Al hilo del artículo del lunes en el que hablaba de “Encyclopédie. El triunfo de la razón en tiempos irracionales”, encuentro ahora un pasaje en el que el autor cuenta que Denis Diderot exhorta a elogiar la virtud siempre que la encontremos. Copio las palabras de Diderot: “¡Oh, Rousseau, mi querido y digno amigo: jamás podré dejar de elogiarte; y al hacerlo así, he sentido crecer mi afán por la verdad y mi amor por la virtud. ¿Por qué tantos discursos fúnebres, cuando se entonan tan pocos himnos de alabanza por los vivos?” Esta última pregunta es la que me interesa, y de la cual surge este artículo. Repitámosla: ¿Por qué tantos discursos fúnebres, cuando se entonan tan pocos himnos de alabanza por los vivos? Debemos plantearnos la cuestión. Me parece muy importante. Los hombres y las mujeres, todavía en este siglo, tenemos la manía de evitar los elogios hacia nuestros amigos y hacia quienes admiramos o amamos o incluso hacia quienes poseen nuestra misma sangre. Hay una especie de pudor entre un colectivo por hablar bien del prójimo, si el prójimo es tu amigo. Incluso he comprobado, en los blogs, que, si alguien recomienda el libro de un colega no faltan quienes le saltan a la yugular, acusándolo de amiguismo.
En estos tiempos aún tiene que morirse primero un tipo para que cantemos sus virtudes. Algunas personas parecen no reparar en la muerte. En que la muerte todo lo cambia.

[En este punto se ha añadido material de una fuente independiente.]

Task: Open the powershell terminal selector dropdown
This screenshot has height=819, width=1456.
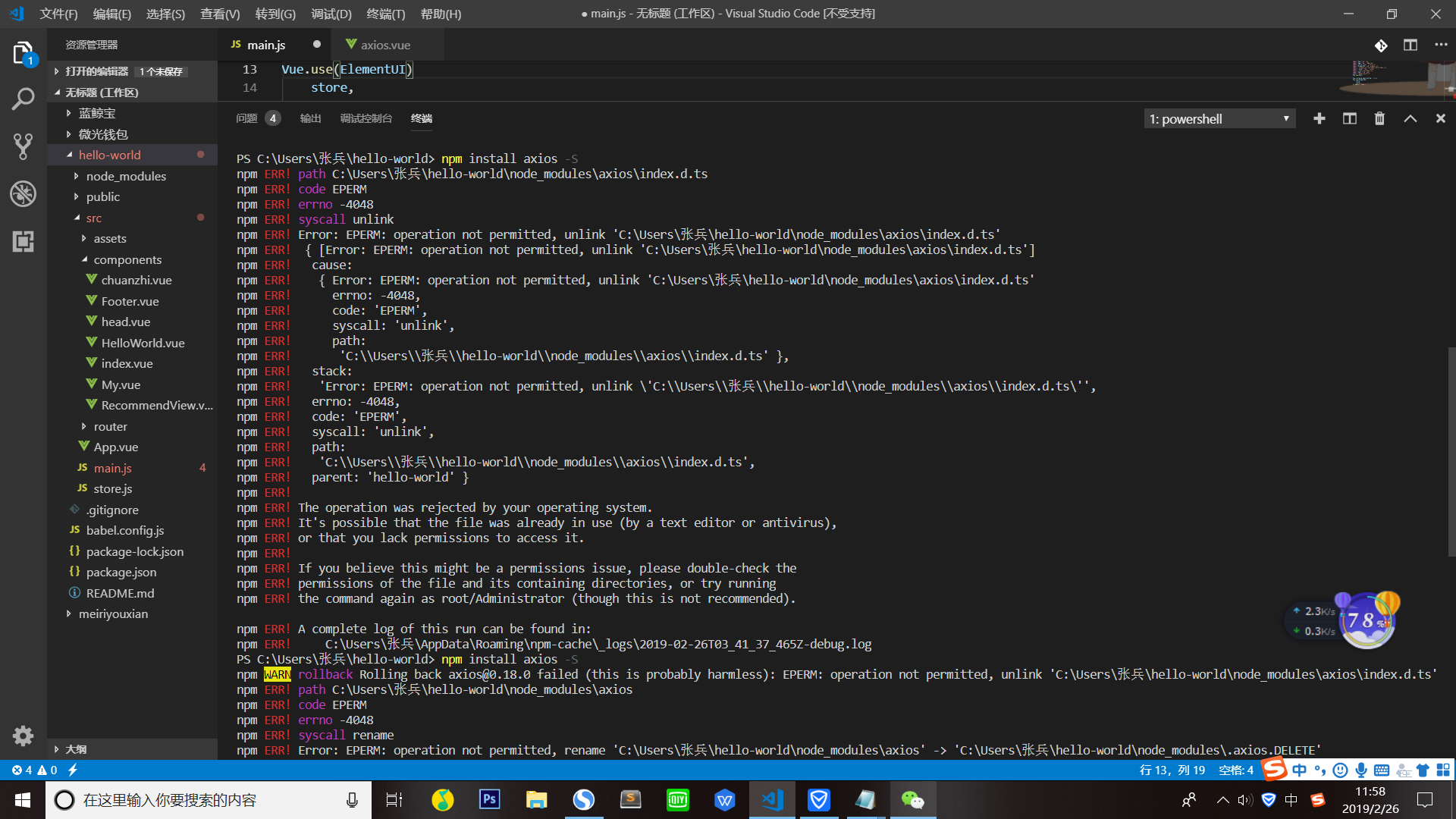Action: [1219, 119]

Durante años niegan los elogios y no señalan la virtud en sus allegados. Hasta que mueren. Entonces sí: entonces sus amigos preparan homenajes, sus admiradores dicen “Era una persona única, inolvidable”, sus compañeros de trabajo le dan premios póstumos, y sus familiares escriben cartas en los periódicos, en las que, de tú a tú, les dicen que los añoran y se deshacen en elogios; elogios que esas personas jamás conocerán, primero porque están muertas, y segundo porque dudo que un espíritu, existan o no el Cielo y el Infierno, se dedique a leer la prensa. La pregunta es: ¿Por qué eso no se hizo antes? Porque el elogio en vida nos da pudor, y el elogio tras la muerte parece ser un ajuste necesario con la memoria de quien se fue. Se cansa uno de ver cómo a ciertas personas se las ningunea o atraviesan una vejez en la que, tímidamente, empiezan a recibir tímidos homenajes. Pero es cuando tenemos noticia de su fallecimiento cuando se nos llena la boca y todo el mundo se apresura a escribir su artículo, su carta, su panegírico, su oración fúnebre: “Siempre fue muy grande”, “Era el mejor”, “Te echo de menos, ahora que no estás”.
Vivimos enganchados, además, a la celebración de la muerte y al homenaje póstumo. Lean los titulares, atascados de efemérides. Vivimos enganchados al pasado, sobre todo si el creador de las obras de las que se habla ha muerto: constantemente nos recuerdan los cien años del nacimiento del creador de Tintín, los sesenta años del diario de Ana Frank, los cien años de John Wayne, los veinticinco años de la muerte de Philip K. Dick, etcétera. Siempre tenemos a mano algo que celebrar, un muerto al que elogiar. Nadie se libra de este defecto. Lo cual le viene bien a los medios de comunicación para rellenar y les acomoda a las empresas: de esa forma, gracias a las efemérides, las empresas de dvd y las editoriales y las discográficas hallan un hueco para recuperar la filmografía de Wayne, las obras de Dick o las exposiciones sobre Tintín. Hubo un tiempo en el que me daba pudor escribir sobre la obra literaria de algún amigo. Ya no me ocurre. Prefiero elogiar ahora las virtudes de este o de aquel, y no hacerlo cuando sea demasiado tarde y este o aquel no puedan verlo.